+++ EXTRACT PROVIDED +++

Shades of rust gradate the metal bars, which illuminate beaming rays of sun on the gate of Cooper Prison. “Enter unto it engulfed in peace and security. And do not despair of God’s mercy” is written in stylized Arabic calligraphy above the arch-shaped gate. When Sudanese artist Ibrahim El-Salahi drew the entrance to the infamous 19th century colonial prison in northern Sudan, where he was detained for six months in 1975, he crammed prisoners’ heads between the squared bars of the gate’s lower section, their eyes sunken, staring back in despair or gazing away in apathy. At the center of the metal sun, he writes “Nothing is skewed.” (A literal translation of the Sudanese expression Auja ma fi, which Salahi uses, meaning: Nothing is wrong.)
Salahi’s Prison Notebook (1976) is a slim sketchbook with a hunter green cover. It received international attention when art historian, critic and academic Salah M. Hassan included it in the 2012-2013 exhibition he curated, Ibrahim El-Salahi: A Visionary Modernist. The exhibition toured Sharjah, Doha and London. In 2018 Sharjah Art Foundation (SAF) and New York’s Museum of Modern Art (MoMA) collaborated in publishing English and Arabic facsimiles of the sketchbook, with introductions, a chapter from Salahi’s autobiography, and contextualizing notes, also edited by Hassan. The Arabic edition of the book was launched last November as part of an events program, organized by SAF, in parallel to its first art book fair, tiled Focal Point.

+++ DATA SHOWN +++

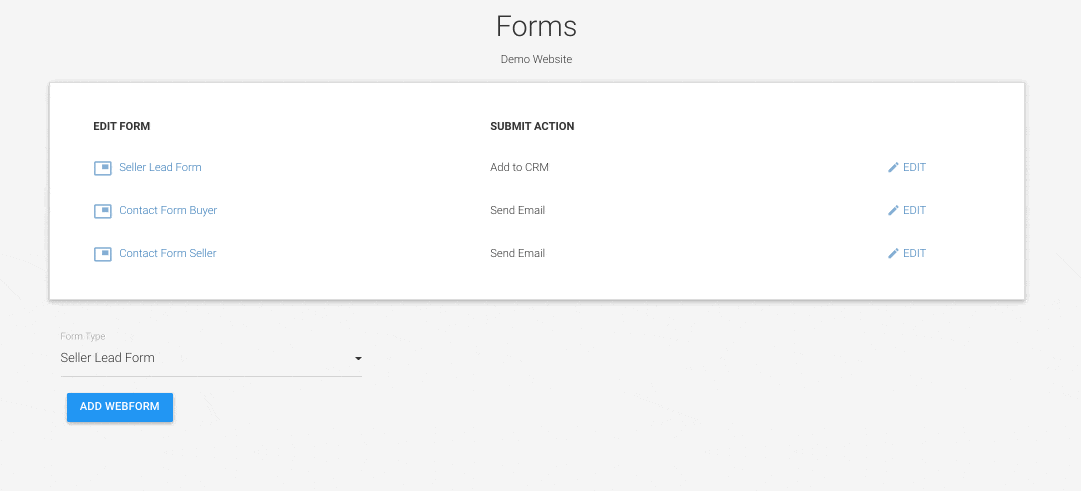
Task: Click the pencil icon in the Contact Form Seller row
Action: click(893, 253)
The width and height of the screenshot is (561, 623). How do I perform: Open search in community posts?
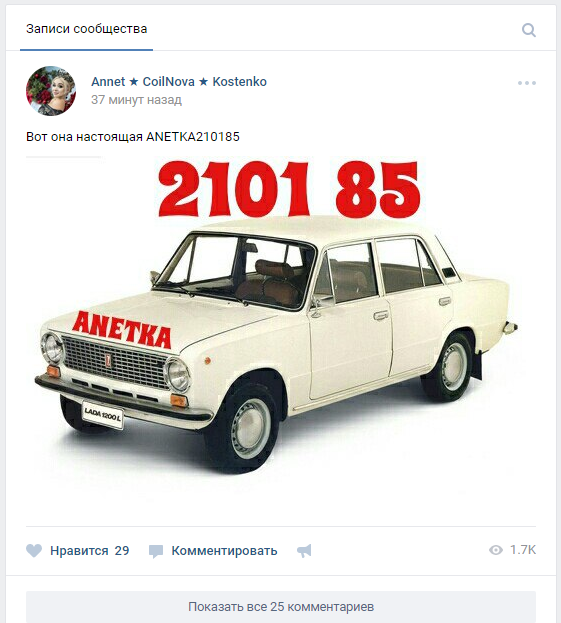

+++

**TASK 1**: Translate this sentence from the passage about Ibrahim El-Salahi into Spanish: "Salahi’s Prison Notebook (1976) is a slim sketchbook with a hunter green cover."
**TASK 2**: From the passage about Ibrahim El-Salahi, reproduce word for word the stretch that begins at the words "Shades of rust" and stops after "Nothing is wrong.)".
The material above has no connection to the passage about Ibrahim El-Salahi.

**ANSWER 1**: El Prison Notebook (1976) de Salahi es un delgado cuaderno de bocetos con tapa verde cazador.

**ANSWER 2**:
Shades of rust gradate the metal bars, which illuminate beaming rays of sun on the gate of Cooper Prison. “Enter unto it engulfed in peace and security. And do not despair of God’s mercy” is written in stylized Arabic calligraphy above the arch-shaped gate. When Sudanese artist Ibrahim El-Salahi drew the entrance to the infamous 19th century colonial prison in northern Sudan, where he was detained for six months in 1975, he crammed prisoners’ heads between the squared bars of the gate’s lower section, their eyes sunken, staring back in despair or gazing away in apathy. At the center of the metal sun, he writes “Nothing is skewed.” (A literal translation of the Sudanese expression Auja ma fi, which Salahi uses, meaning: Nothing is wrong.)